Para analisar as lágrimas de jacarés e das outras seis espécies, Oriá e seus colegas trabalharam com 65 animais em cativeiro em um centro de conservação, um centro de atendimento veterinário e um criador comercial no Brasil. Cumprindo as regulamentações de bem-estar animal impostas por diversos órgãos públicos, a equipe coletou amostras de lágrimas com uma técnica sem crueldade realizada com tiras de testes ou puxando-as com uma seringa dos olhos dos animais, além de lágrimas de 10 humanos voluntários saudáveis.
Os cientistas usaram kits especiais projetados para medir as quantidades de compostos e produtos químicos específicos, como eletrólitos (uma mistura de sódio e cloreto) e proteínas.
Por mais incrível que pareça, embora aves, répteis e mamíferos possuam estruturas diferentes para produzir lágrimas, as lágrimas de todas as espécies — incluindo as de humanos — apresentaram uma composição química semelhante e quantidades semelhantes de eletrólitos, apesar das concentrações ligeiramente maiores em lágrimas de aves e répteis. Essa diferença pode ser devida ao fato de esses animais viverem na água e no ar, o que pode irritar a superfície do olho — teores mais altos de eletrólitos nas lágrimas podem ser necessários para proteger contra inflamações, explica Oriá.
As lágrimas humanas, assim como as de jacarés e suindaras, apresentaram teores mais elevados de proteínas em comparação com as demais espécies. Essas proteínas são importantes para manter a estabilidade da superfície ocular. Jacarés e corujas podem ter altas concentrações proteicas porque ambas as espécies possuem olhos grandes e intervalos longos entre piscadas; jacarés também vivem com os olhos submersos em água doce por longos períodos, necessitando de lágrimas bastante estáveis.
Os pesquisadores também analisaram os padrões de cristalização formados pelas lágrimas ao secar — uma técnica normalmente utilizada para diagnosticar doenças oculares. Essa foi a maior surpresa, explica Oriá: “houve uma variação muito maior entre os diferentes padrões de cristais do que na composição.” Os cristais de lágrimas de tartarugas e jacarés são surpreendentemente únicos, conta ela, “provavelmente também devido à sua adaptação a ambientes aquáticos”.
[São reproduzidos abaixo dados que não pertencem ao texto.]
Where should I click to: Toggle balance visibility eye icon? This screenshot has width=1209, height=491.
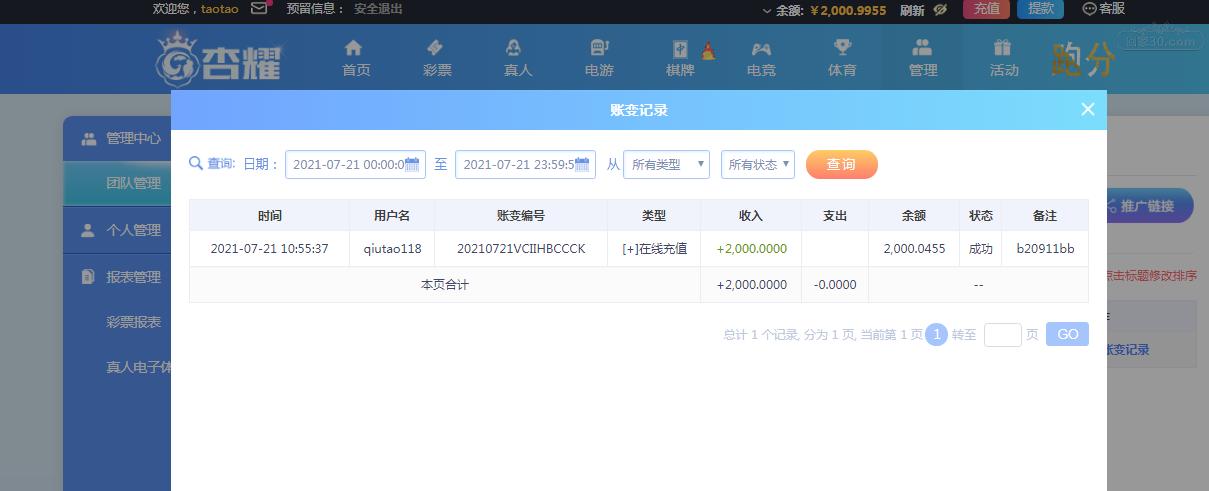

As tartarugas-marinhas também possuem as lágrimas mais espessas de todos os animais estudados, razão pela qual os pesquisadores tiveram de coletá-las com uma seringa. “Esses animais vivem em água salgada e, por isso, precisam de lágrimas adaptadas a esse ambiente”, afirma Oriá. O muco especialmente espesso no filme lacrimal provavelmente protege a visão das tartarugas; sem o filme espesso, suas lágrimas seriam diluídas, tornando-se inúteis.
Com as novas informações sobre a proteção da visão, por exemplo, de tartarugas-marinhas, ameaçadas de extinção, o estudo pode contribuir com iniciativas de conservação. “O conhecimento da composição de um filme lacrimal saudável pode nos ajudar a entender como poluentes ou outros efeitos ambientais podem prejudicar os olhos de um animal”, explica Oriá.
Saber mais sobre a função das lágrimas em répteis e aves também pode inspirar novos medicamentos para doenças como a síndrome do olho seco, que ocorre quando os canais lacrimais não secretam óleo suficiente. A síndrome, comum em cães, gatos e pessoas, às vezes pode levar à cegueira.
A pesquisa ressalta nosso escasso conhecimento sobre as lágrimas e seu funcionamento em humanos e outros animais, observa Brian Leonard, oftalmologista veterinário da Universidade da Califórnia em Davis.
“É um campo importante, mas muito mal compreendido”, afirma ele, “por isso esse estudo é interessante em diversos aspectos”.